Saturday, July 5, 2014

What can the results of the last Ontario PC leadership race tell us about the current one? That Elliott could be hard to beat



Long-time readers will remember when I did some fairly in-depth coverage of the 2009 Ontario PC leadership race. I was reading over some blog posts from that era, bit of a trip down memory lane. I kind of forgot Hudak's big selling point to grassroots conservatives was pledging to eliminate Human Rights TribunalsChristine Elliott running on a flat tax to increase her appeal beyond just red Tories, and of course Hudak Bingo!

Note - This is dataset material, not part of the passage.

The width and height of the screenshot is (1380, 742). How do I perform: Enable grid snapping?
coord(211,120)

The map at the top of this post shows the first round results from the 2009 leadership results, coloured in by which candidate won plurality support in each riding. As a reminder, the PC's used a weighted one member one vote system, so every riding had equal support, from Conservative strongholds in rural Ontario to weak seats in downtown Toronto that even during a leadership race might only have a few dozen members. Hudak is in dark blue, Klees is in light blue, Elliott in green, Hillier in red. You can expand the map by clicking on it.

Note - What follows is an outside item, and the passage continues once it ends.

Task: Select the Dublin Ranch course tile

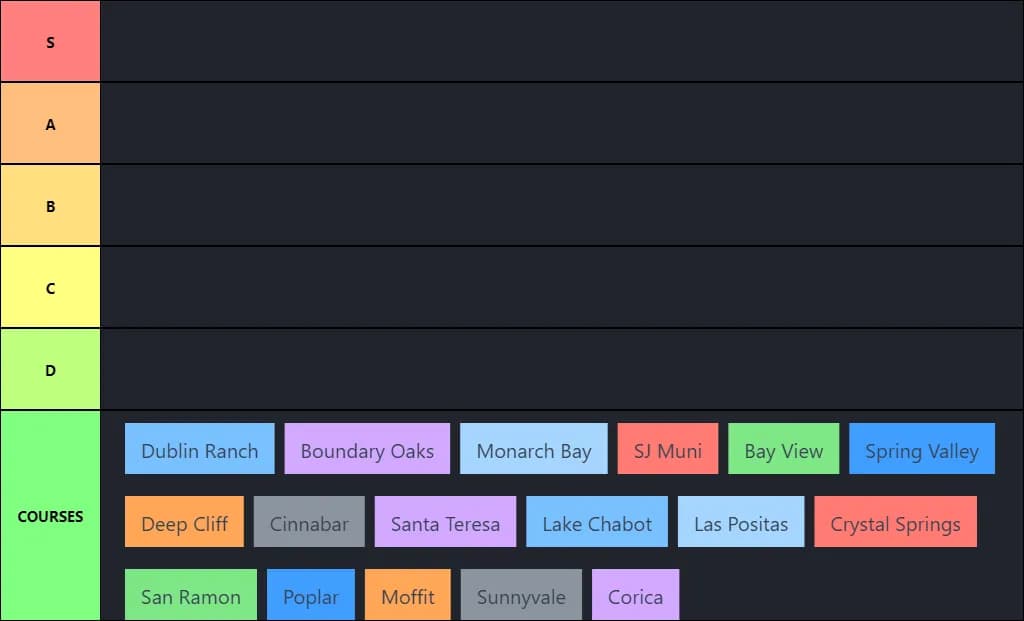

So, looking at these results, (and my analysis from 2009) what can we learn from the 2009 race that might be applicable to the current Ontario PC race?

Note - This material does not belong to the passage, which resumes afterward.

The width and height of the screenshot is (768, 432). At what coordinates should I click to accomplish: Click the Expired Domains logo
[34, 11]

  • Elliott, the presumptive front-runner has an advantage in the 905/416, since no other serious candidate from the area seems likely to enter the race. Looking at the results from 2009, Frank Klees was very successful in signing up new members from cultural communities in the 905, as he dominated Peel region, his home York region, and the suburbs of Toronto. Elliott did well in most of the downtown core and her home base of Durham region, but was unable to make gains in a lot of the inner 905 belt. With no other serious candidate likely to emerge from Toronto/905, Elliott could dominate much of the GTA, which would go a long way to help establish her front-runner credentials
  • Breaking into the GTA will be the challenge for any of the other potential candidates, who would all have somewhat of a regional base, but would likely have to dominate their home bases. Lisa Macleod, Vic Fedeli and Monte McNaughton would have home bases in the East, North and Southwest respectively. Now, in 2009 Tim Hudak was able to win the leadership without doing particularly well in the GTA (he won a few scattered seats and split Halton region with Elliot) because in large part he dominated his home base of Niagara/Southern Ontario, but he also had strong results in Northern Ontario and in more rural ridings across the other parts of the province as well. Having favourite sons/daughters from each of the North, Southwest and East could make it difficult for any of them to establish province-wide movements, although I could see Lisa Macleod, who has toured the province pretty extensively and has been fairly high profile as opposition MPPs go being perhaps best suited to pull it off. 
  • If Macleod might be the strongest candidate against Elliott, she'll have to take some caution from looking at these maps. Presumably she would be the Eastern Ontario favourite daughter, and that means she would need to build a coalition of PC supporters ranging from downtown Ottawa moderates to Randy Hillier supporters from the rural areas. Macleod might have to tack to the right both to rally the non insignificant numbers of very conservative conservatives in Eastern Ontario, but also to try and establish a solid Blue Tory vs. Red Tory match-up against Elliott to establish her credentials as the main right-of-Elliott candidate. 
  • Monte McNaughton, who could be a Southern/Southwestern Ontario favourite son was also a champion of right-to-work legislation that caused Hudak some headaches but also could endear him to the more conservative minded activists who are important in leadership races. With Monte needing to dominate Southwestern Ontario to establish himself as a legitimate contender, and Macleod needing to target rural Southwestern conservatives to establish herself as the main right-wing contender against Elliott, the membership sign up and organizational battles that could happen between Macleod and McNaughton in that part of the province could be interesting
  • With that in mind, Elliott has the clearest path to victory: Dominate the GTA, and hold her own in other parts of the province. MPP endorsements don't mean everything  (MPP endorsements can have a pretty big range of importance on the local membership base, sometimes big, sometimes not so much) but that she has endorsements already from MPPs from her home competitors bases (Norm Miller from Northern Ontario, Todd Smith from Eastern Ontario, Jeff Yurek and Michael Harris from the Southwest amongst others) bodes well.